La Syrie conserve des alliés après un an de violences

Douze mois de rébellion en Syrie, la balance ne semble toujours pas pencher en faveur des "anti-régime". Le blocage russe à l’ONU et le soutien iranien y sont pour beaucoup.

Après un an de conflits en Syrie, le succès de la rébellion n’a jamais semblé être aussi éloigné. L’Occident tente jusqu’ici de prouver le contraire. Le Premier ministre britannique David Cameron et le président américain Barak Obama l’ont affirmé avec vigueur ce mercredi, Bachar al-Assad ne tiendra pas à la tête du pays. "Au moment où le régime et les forces de sécurité continuent d’enregistrer des défections, l’opposition est de plus en plus forte. (…) Bachar al-Assad va quitter le pouvoir", a dit Obama, pour qui la question n’est pas de savoir s’il va quitter le pouvoir mais quand il le fera.

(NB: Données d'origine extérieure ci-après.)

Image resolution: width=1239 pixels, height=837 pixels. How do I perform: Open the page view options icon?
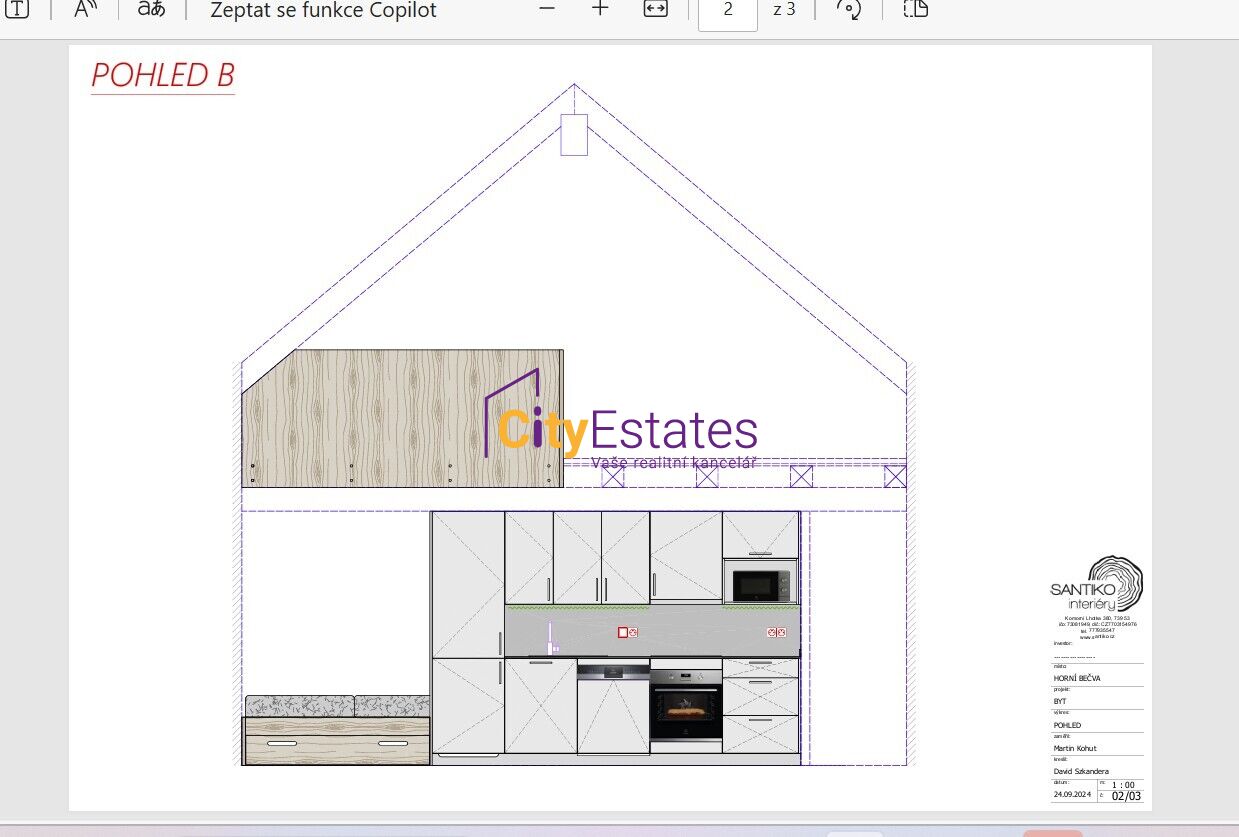(915, 9)
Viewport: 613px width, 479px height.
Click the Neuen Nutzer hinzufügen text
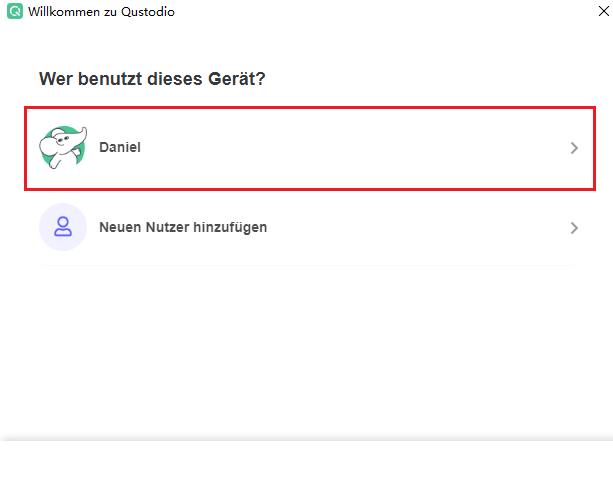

Mais sur le terrain, rien n’est moins sûr et de plus en plus d’analystes estiment que cette stratégie d’usure du gouvernement syrien pourrait encore durer longtemps. "Le régime pense que la communauté internationale va réaliser au bout d’un moment qu’il ne peut pas être renversé, que la pression va retomber et qu’ils renoueront le dialogue", a confié à l’AFP, Peter Harling, spécialiste de la Syrie au sein de l’International Crisis Group. "Envoyer des émissaires au mandat peu clair, cela achève de le convaincre qu’il a raison", a-t-il ajouté, faisant référence à l’émissaire de l’ONU et de la Ligue arabe, l’ancien secrétaire général de l’ONU Kofi Annan, revenu les mains vides d’une mission à Damas ce week-end.

Plusieurs éléments jouent en faveur de Bachard al-Assad. Les prises des villes rebelles d’Idleb et du fief de la rébellion à Homs en sont une. La position intransigeante russe à l’ONU, grand fournisseur d’armes au régime et opposant à toute aide aux rebelles en est une autre.

Fort soutien iranien

Parmi les soutiens avérés du régime en place, le rôle de l’Iran semble assez important. Outre des e-mails qui le confirment (voir ci-dessous), il est de notoriété publique que la Syrie et l’Iran avancent main dans la main avec le Hezbollah, (puissante formation militaire et politique du Liban considérée comme terroriste par Washington). Vincent Eiffling, chercheur à l’UCL, nous explique que ce soutien est toutefois difficile à quantifier.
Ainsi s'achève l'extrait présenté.